For the offense of defending her aunt and other Ladies in White against
taunts — "Putas," etc. — Berenice was sliced up, with a knife, by the
daughter of a state-security official. Berenice was sliced all over her
body, basically. When she and her family went to seek justice — again,
as I understand it — they were beaten. This is absolutely standard
operating procedure in the Castros' paradise.
For those who can bear it, an article is here, and a video (in Spanish)
is here. I now await the usual mail from the American Left telling me
that 15-year-old Berenice is a Batista stooge (that dictator having been
removed from power in 1959, almost 40 years before Berenice was born).
A friend of mine in Miami, a Cuban exile, wrote me in particular
despair. She said, "What can we do? What is the best way to stop this?"
I don't know. The Cuban people — like other peoples under totalitarian
dictatorship — seem helpless before their persecutors. Most of the world
is indifferent. Che Guevara's face graces, or defaces, a billion
T-shirts. Fidel Castro receives warmest treatment in American
universities, and, personally, from many members of our political
establishment (Congressman Rangel, Congressman Serrano, and so on).

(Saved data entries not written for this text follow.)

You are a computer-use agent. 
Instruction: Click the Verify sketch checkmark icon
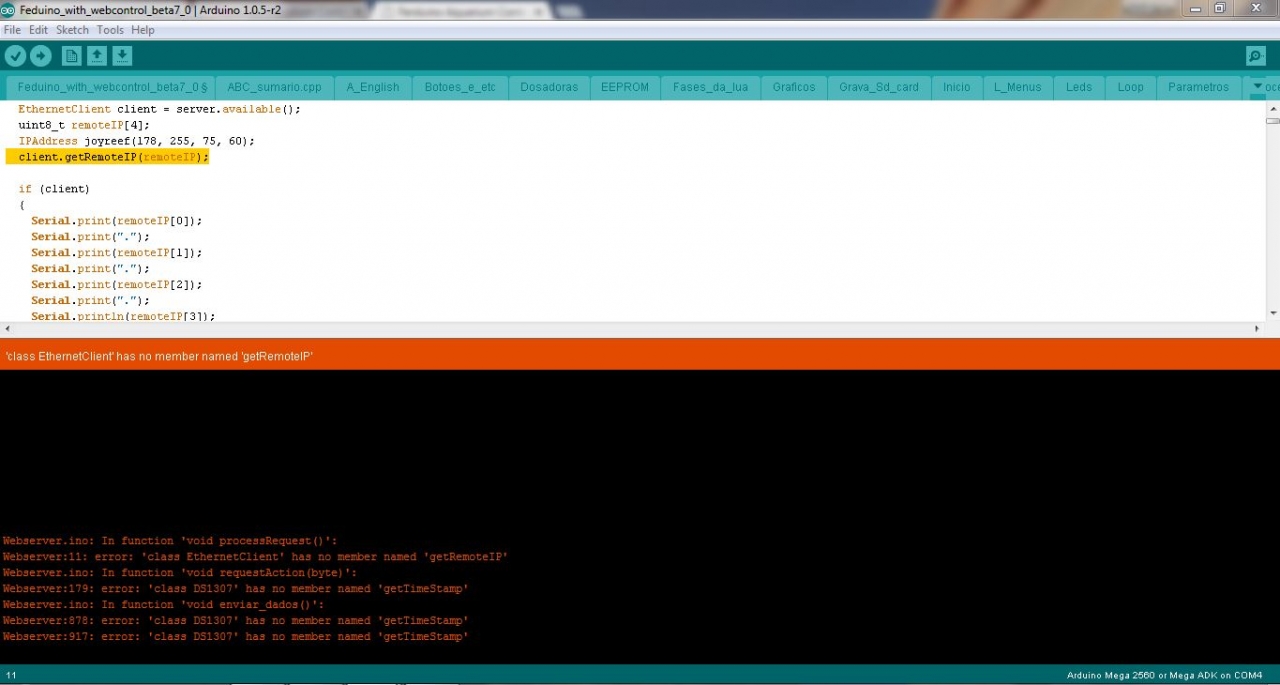pyautogui.click(x=15, y=56)
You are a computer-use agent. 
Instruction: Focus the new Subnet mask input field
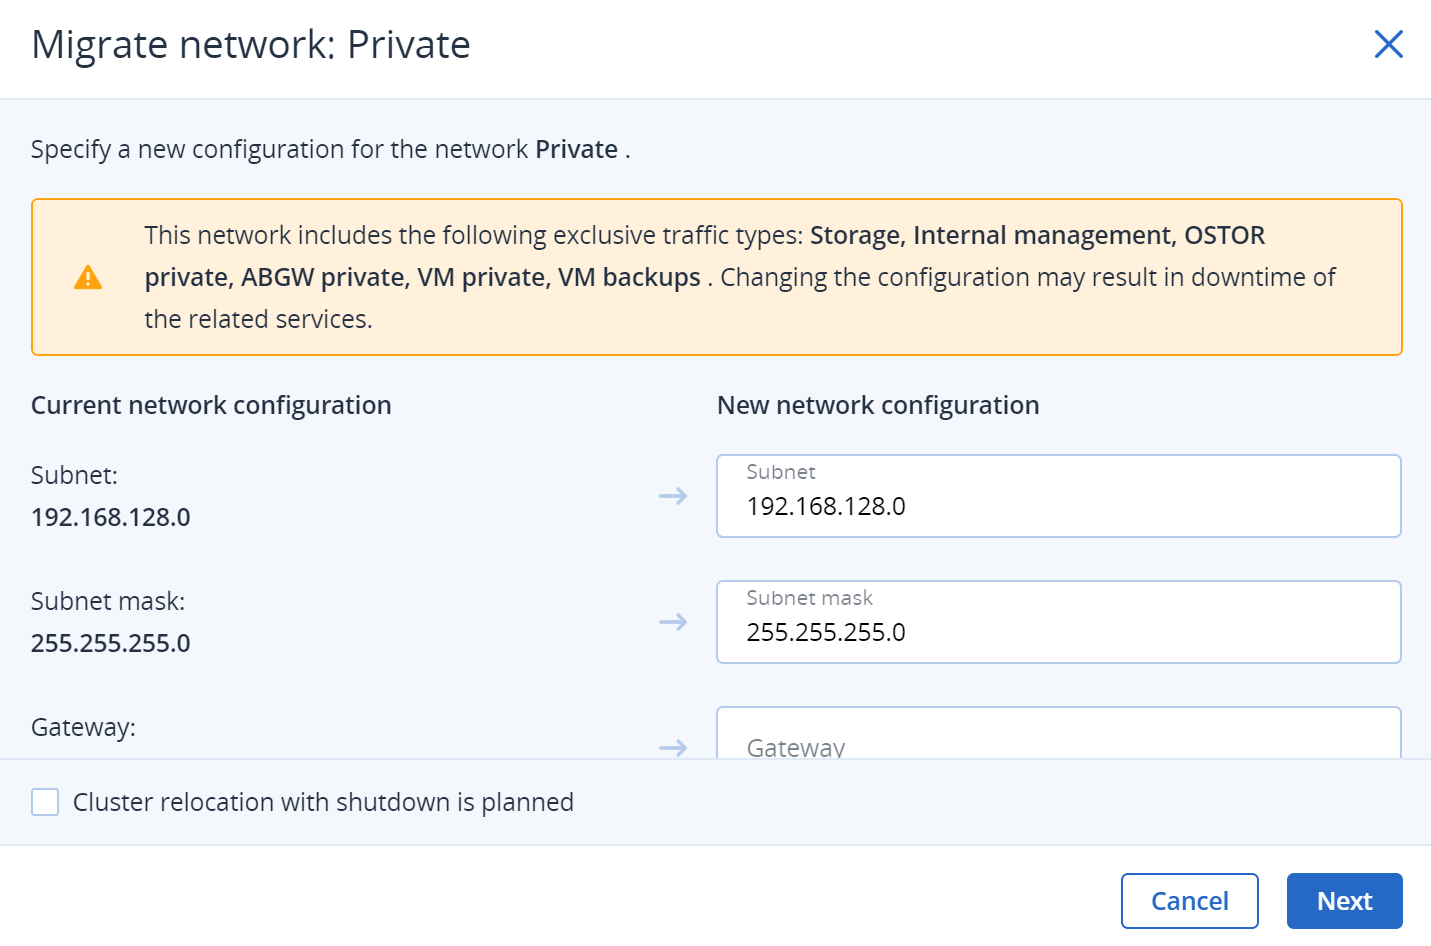1058,631
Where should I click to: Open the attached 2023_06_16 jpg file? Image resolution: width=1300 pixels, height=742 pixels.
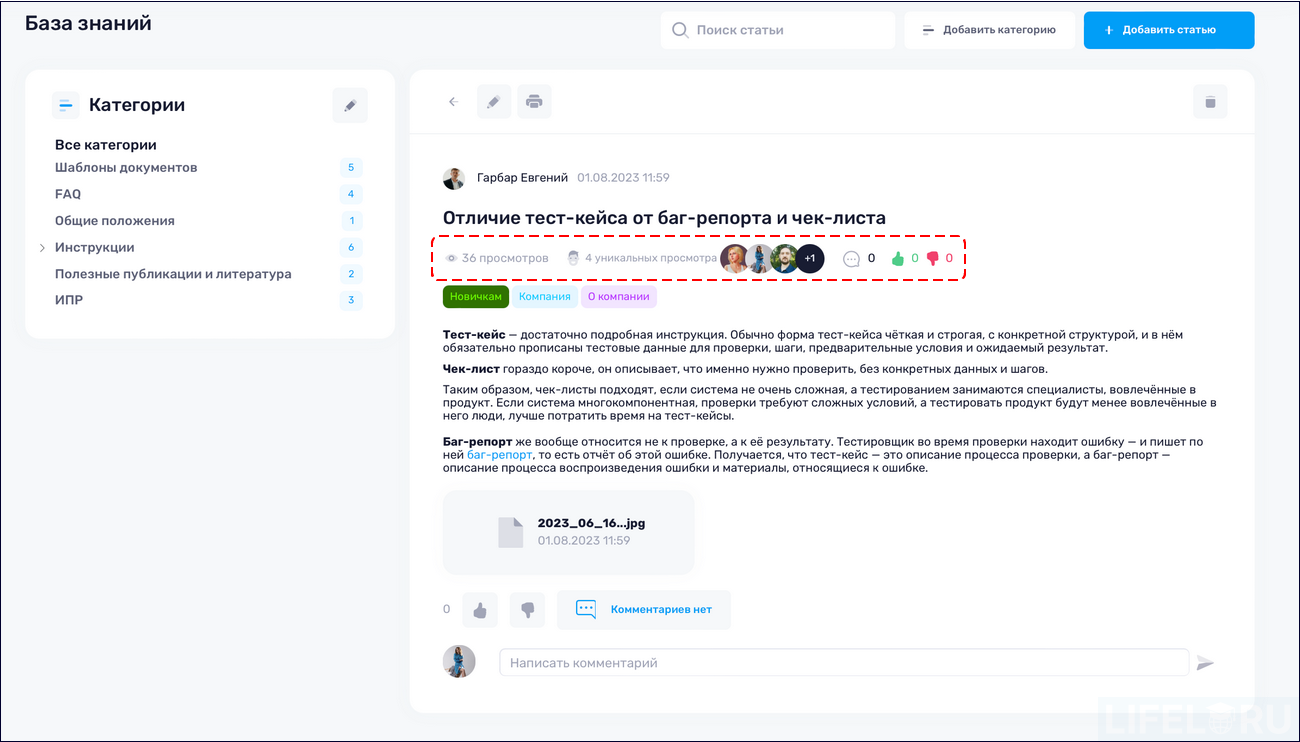(x=568, y=532)

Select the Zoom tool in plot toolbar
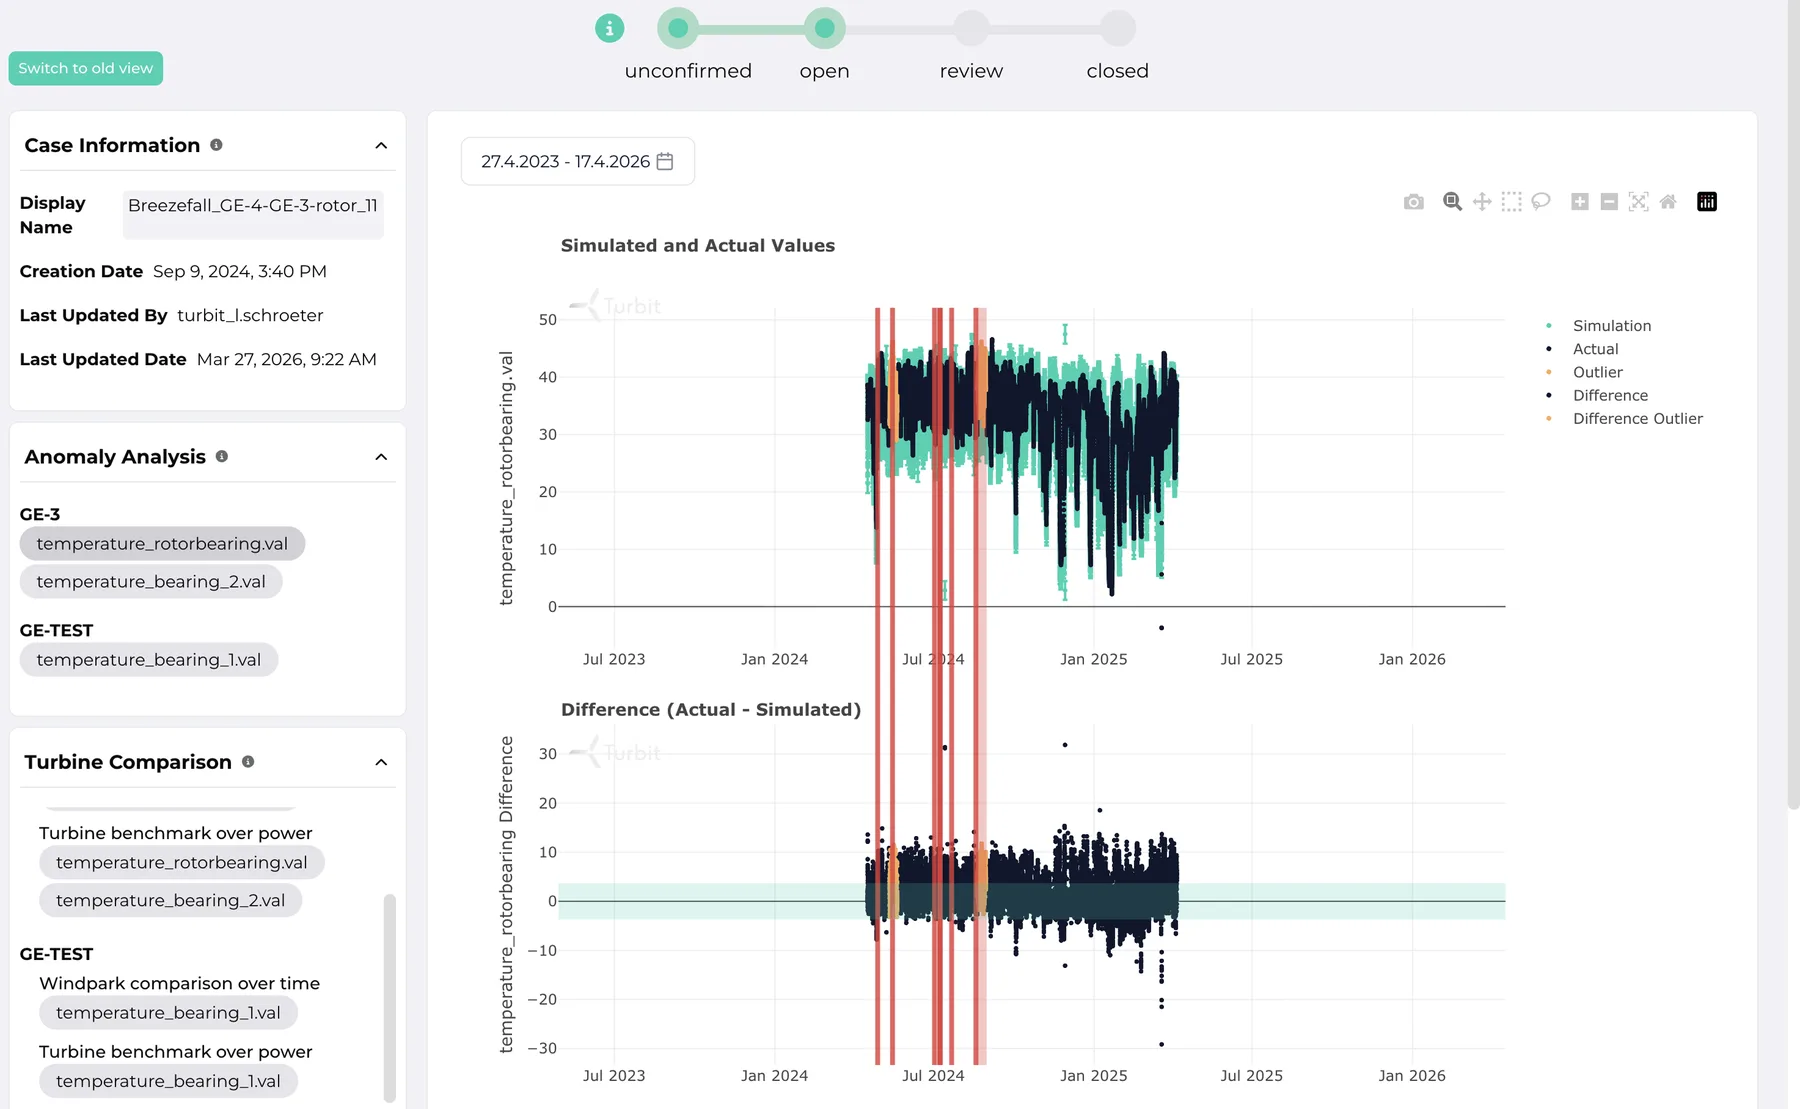[1452, 202]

For three years, Alan Gross, an American aid worker, has been held
hostage in Cuba. The United States either can't do anything or won't do
anything. For a National Review piece last year, I asked Ileana
Ros-Lehtinen, the chairman of the House Foreign Affairs Committee, about
the matter. I said, "Why doesn't the Castro government pay a price for
this? I mean, we're the United States, and they're holding an aid worker
of ours hostage? Are we a superpower or what?"
She said, in essence, "Jay, what are you talking about? They killed
three U.S. citizens and one permanent resident. They blew them out of
the skies, when they were in international airspace. [These were
Brothers to the Rescue pilots, looking for wretches on rafts to pick up,
before they drowned.] The dictatorship paid basically no price for that.
You think they're going to pay a price for holding an aid worker hostage?"
Ah — when you put it that way . . .
P.S. A happy, laudable thing occurred in 2005: The Ladies in White won
the Sakharov Prize for Freedom of Thought. This is given by the European
Parliament. If the Ladies or a dissident such as Oscar Biscet won the
Nobel prize, that would rock Cuba, I think. But you remember what
Armando Valladares (one of the greatest of the dissidents) said: "If the
Cuban dictatorship were right-wing instead of left-wing, we'd have won
two or three Nobel prizes already." For sure.